*Exercise objective*. Hand back, word for word, the lines from the one containing "Task: Expand the bytes per row dropdown" to the end of the records, both included, and leave out pictures.

════════════════

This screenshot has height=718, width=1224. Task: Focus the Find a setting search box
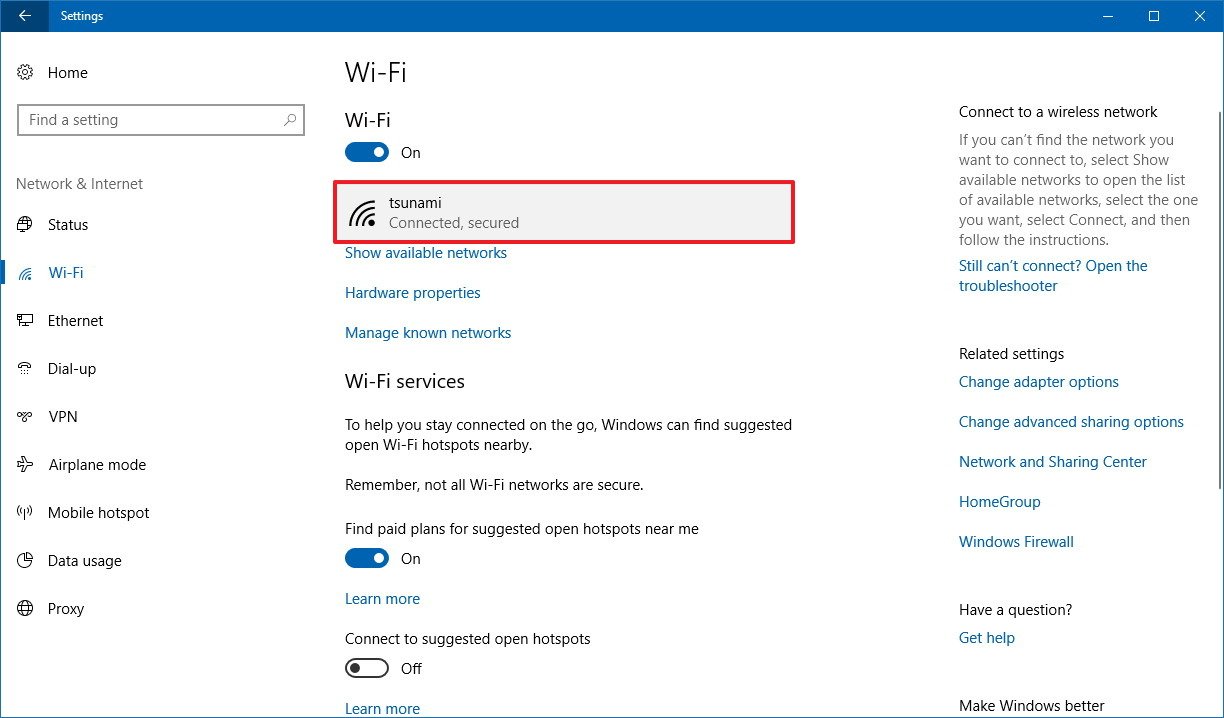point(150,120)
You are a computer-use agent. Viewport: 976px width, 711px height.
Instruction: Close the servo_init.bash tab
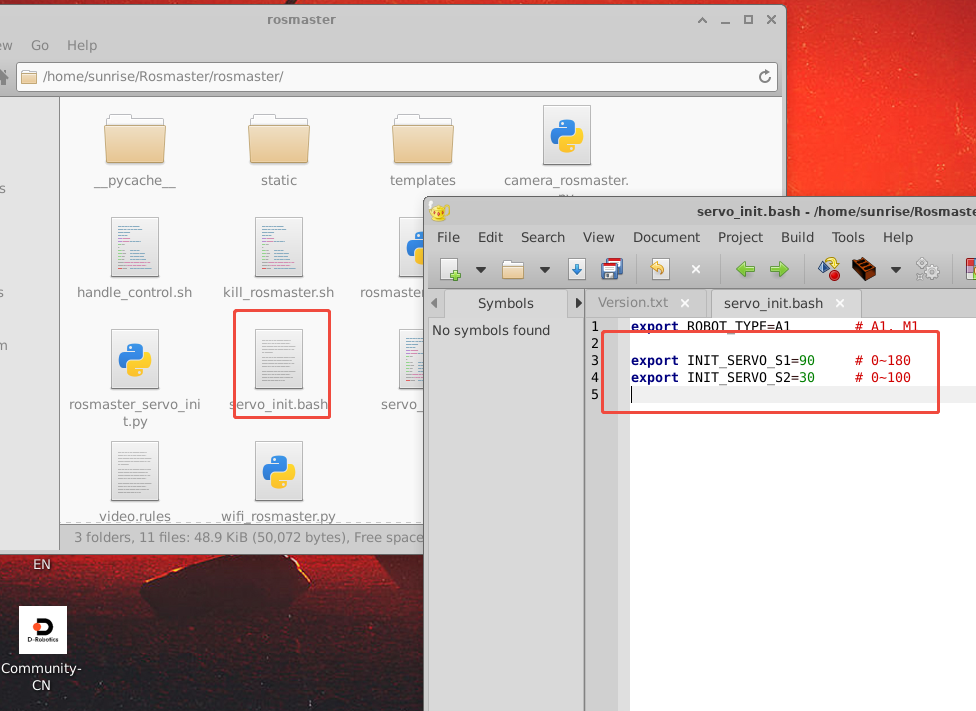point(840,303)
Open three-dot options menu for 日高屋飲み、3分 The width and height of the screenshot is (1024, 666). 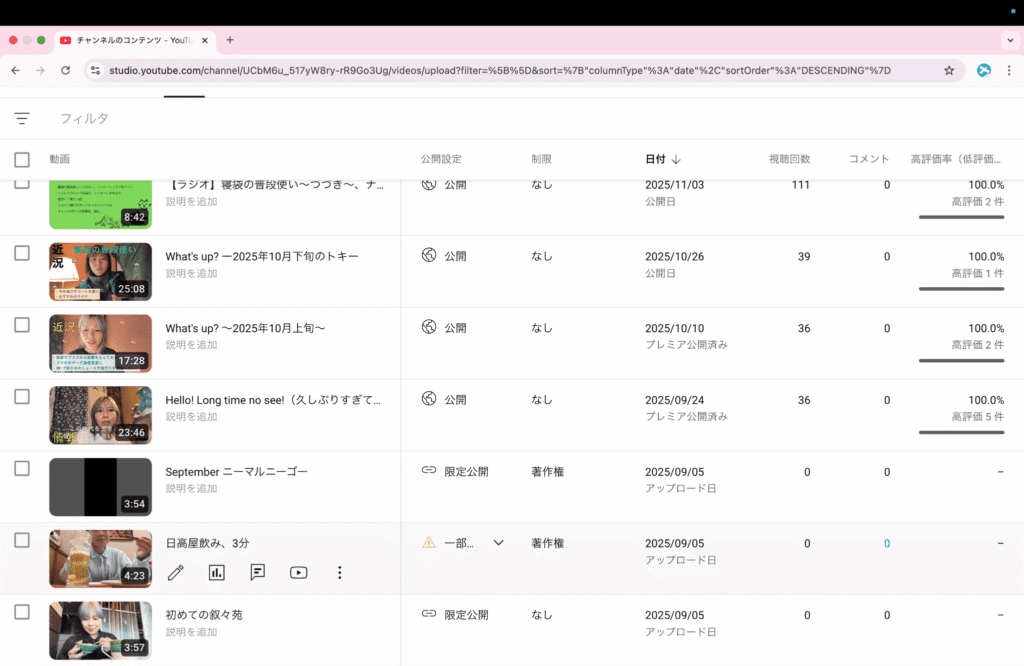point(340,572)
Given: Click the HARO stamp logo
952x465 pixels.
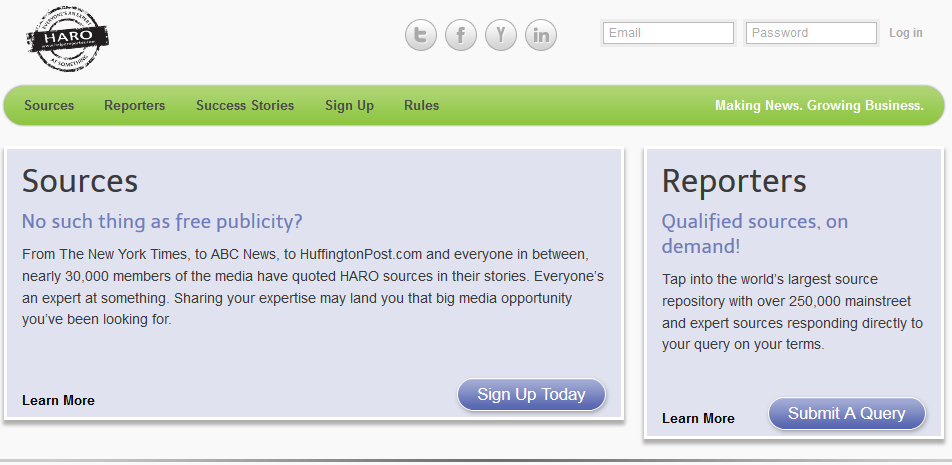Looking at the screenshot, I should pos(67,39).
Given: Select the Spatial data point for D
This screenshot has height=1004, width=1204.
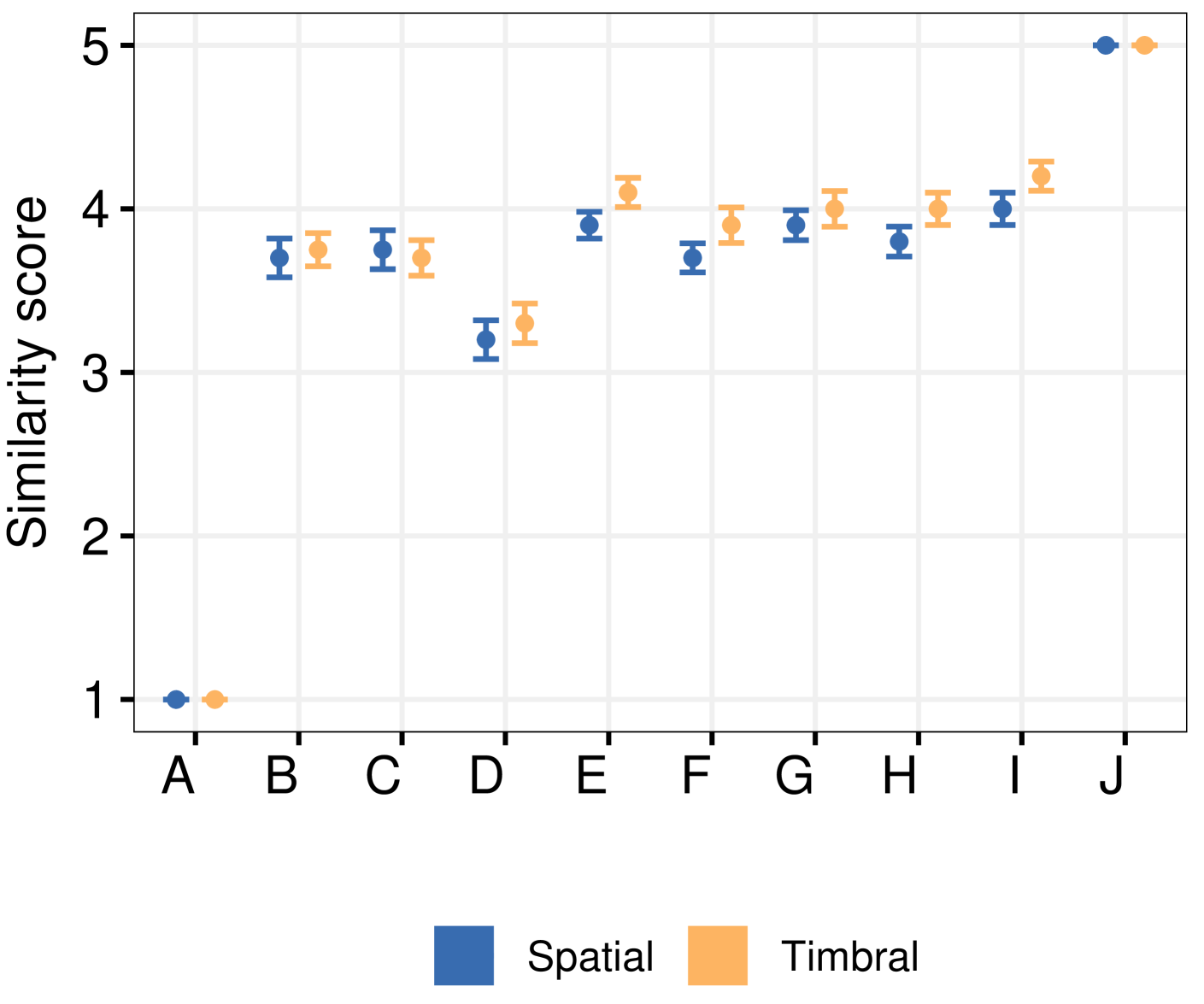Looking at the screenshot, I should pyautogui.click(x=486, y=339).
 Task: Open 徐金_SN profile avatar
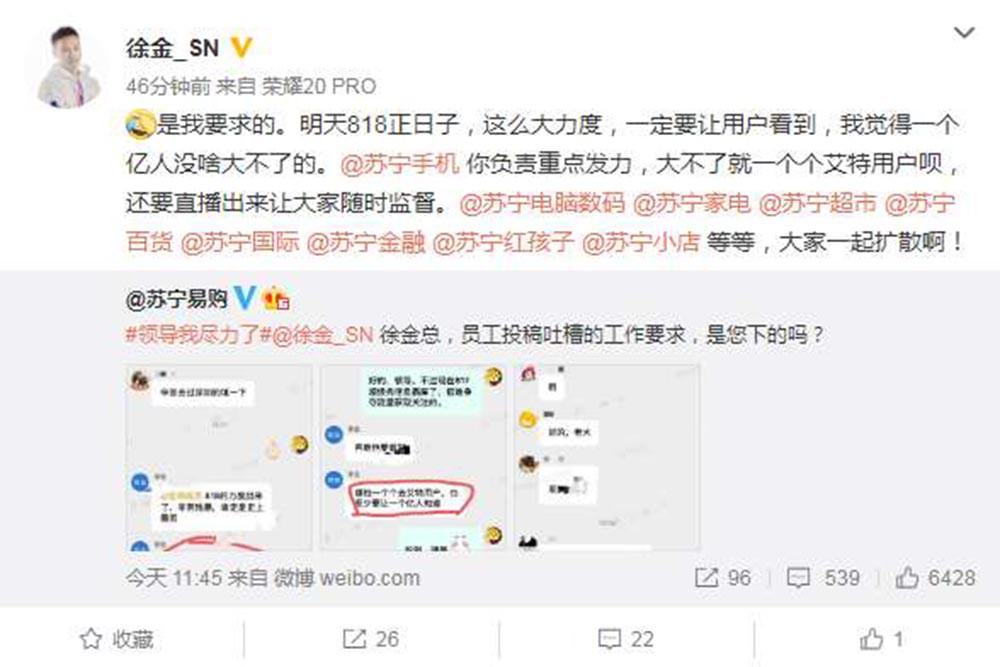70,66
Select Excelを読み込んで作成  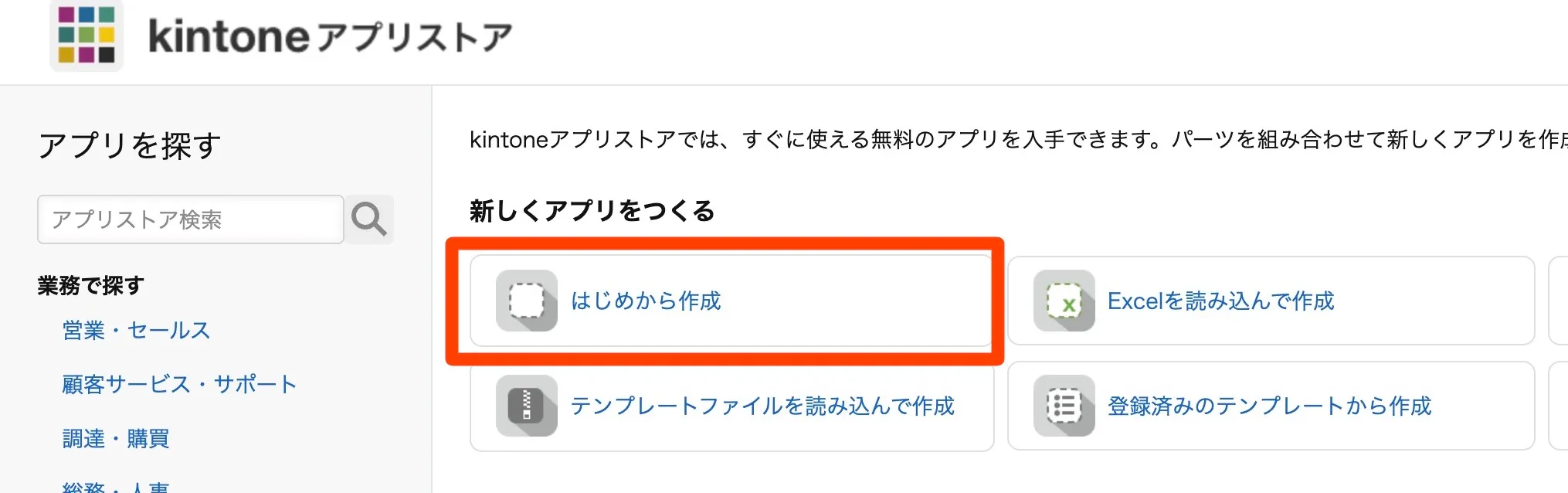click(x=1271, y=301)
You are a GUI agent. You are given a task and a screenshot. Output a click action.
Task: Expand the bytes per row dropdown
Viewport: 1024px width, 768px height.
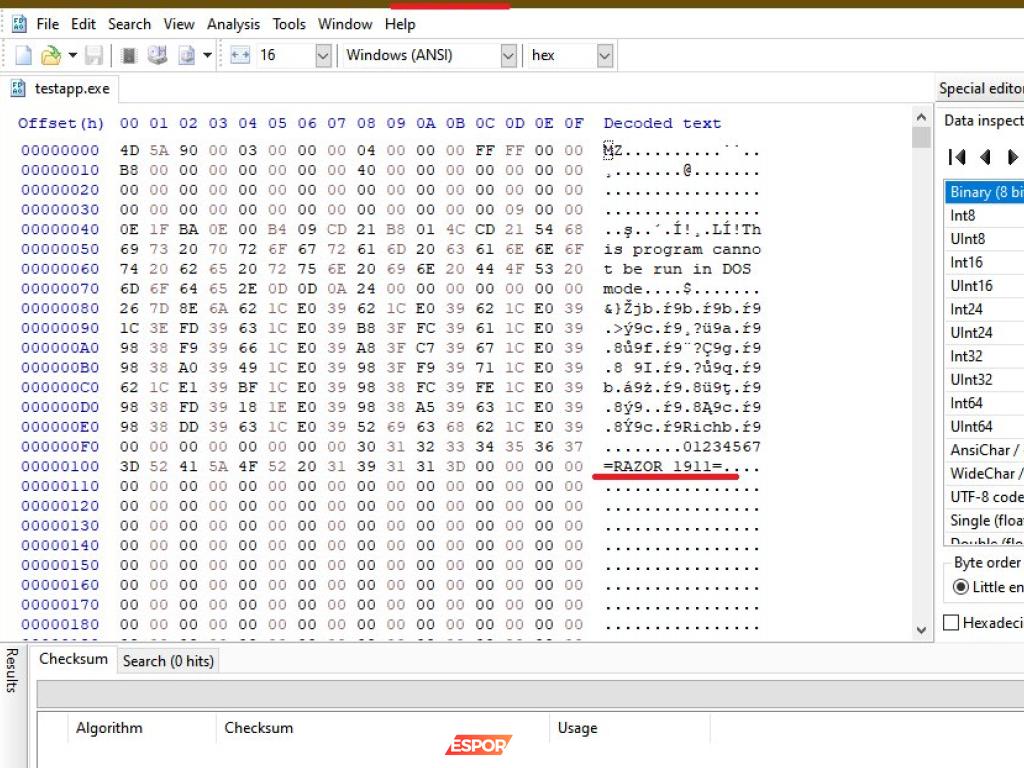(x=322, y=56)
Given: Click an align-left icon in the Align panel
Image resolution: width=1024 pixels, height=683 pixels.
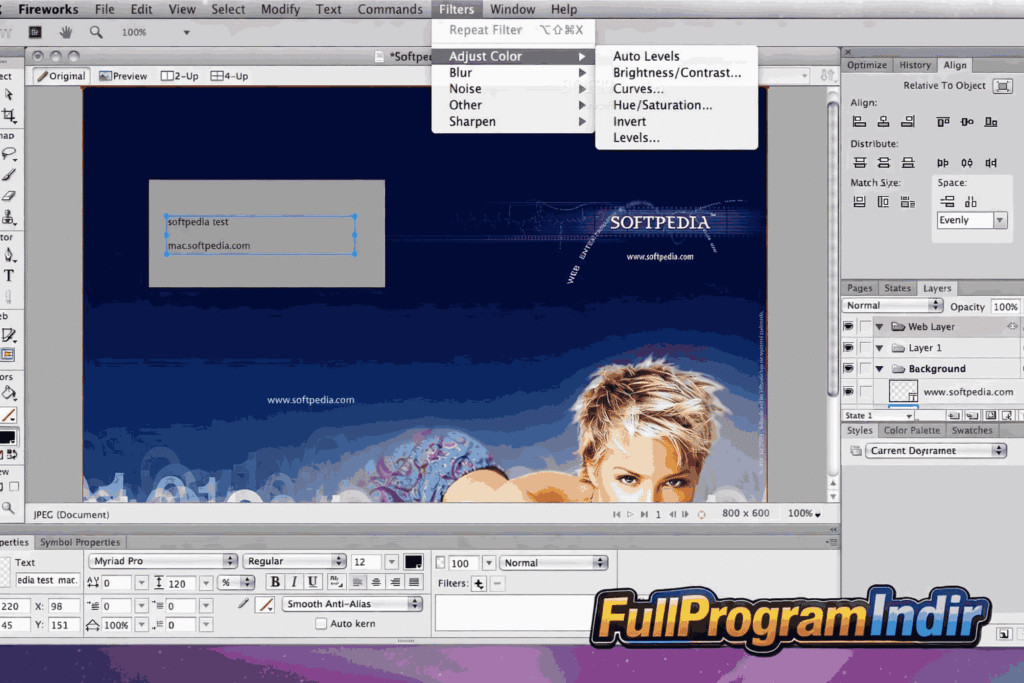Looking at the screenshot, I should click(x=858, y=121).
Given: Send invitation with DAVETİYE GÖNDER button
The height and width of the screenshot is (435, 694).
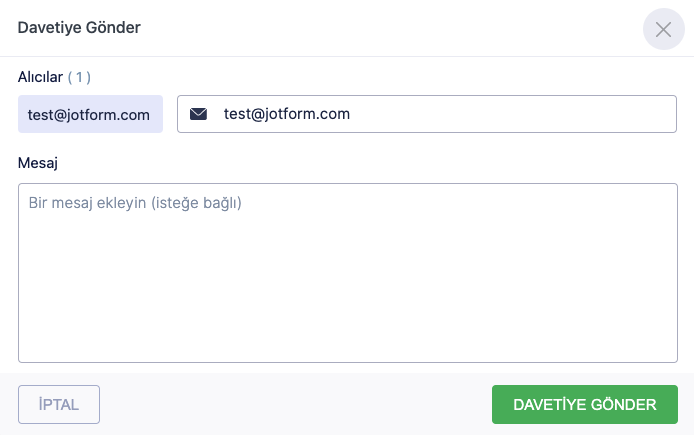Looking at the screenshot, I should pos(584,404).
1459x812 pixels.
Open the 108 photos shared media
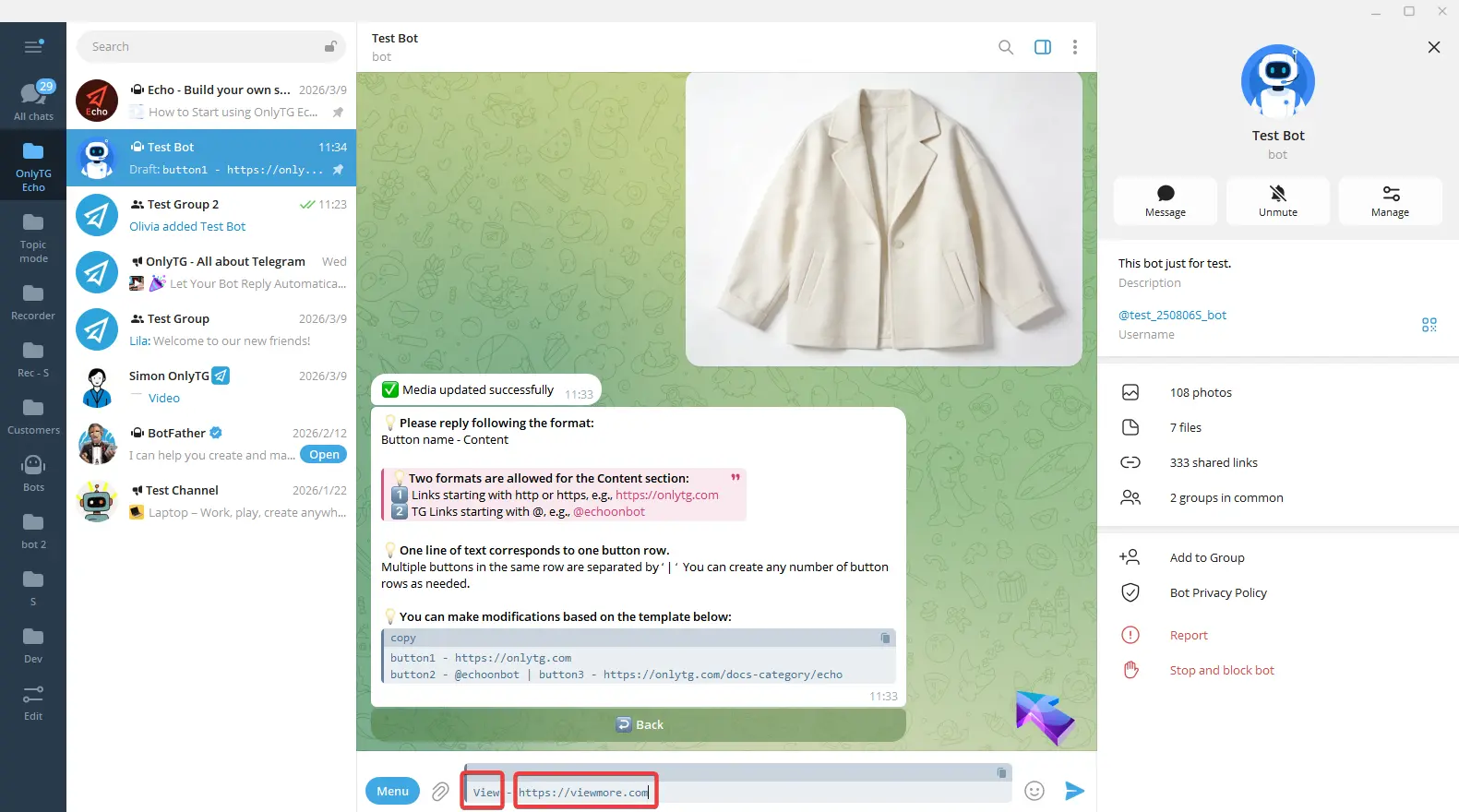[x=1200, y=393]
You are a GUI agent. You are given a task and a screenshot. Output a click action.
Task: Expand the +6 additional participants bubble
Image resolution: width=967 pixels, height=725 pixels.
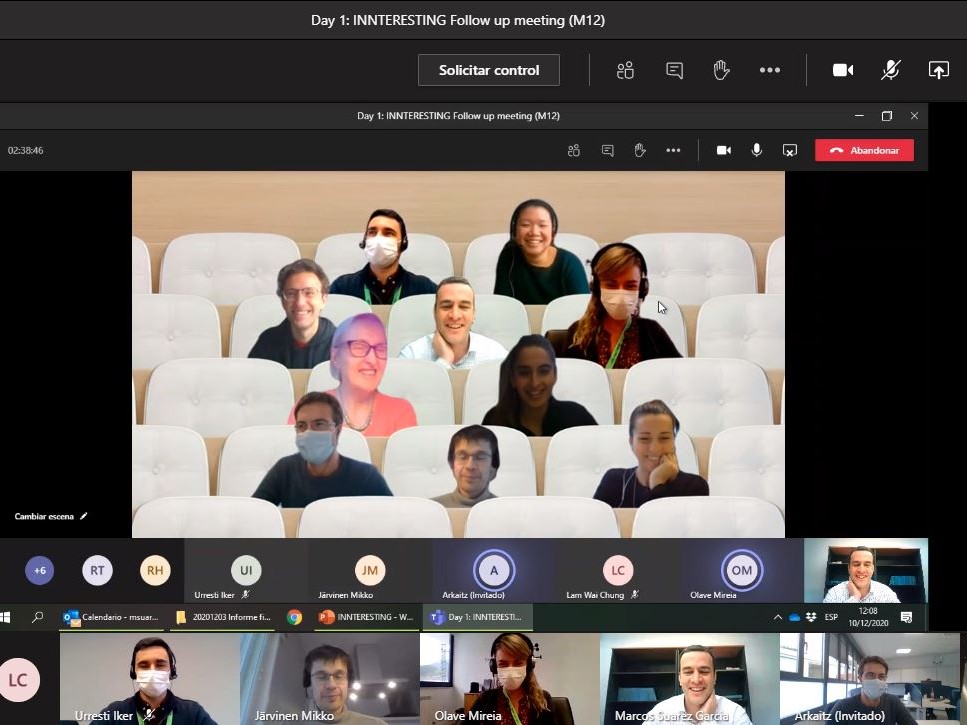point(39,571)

════════════════

*Task result*.
Task: Expand the bytes per row dropdown
Viewport: 1024px width, 768px height.
(x=322, y=56)
Given: Click an align-left icon in the Align panel
Image resolution: width=1024 pixels, height=683 pixels.
Looking at the screenshot, I should click(x=858, y=121).
Given: Send invitation with DAVETİYE GÖNDER button
The height and width of the screenshot is (435, 694).
Looking at the screenshot, I should pos(584,404).
1459x812 pixels.
Open the 108 photos shared media
[x=1200, y=393]
You are a GUI agent. You are given a task and a screenshot. Output a click action.
Task: Expand the +6 additional participants bubble
Image resolution: width=967 pixels, height=725 pixels.
point(39,571)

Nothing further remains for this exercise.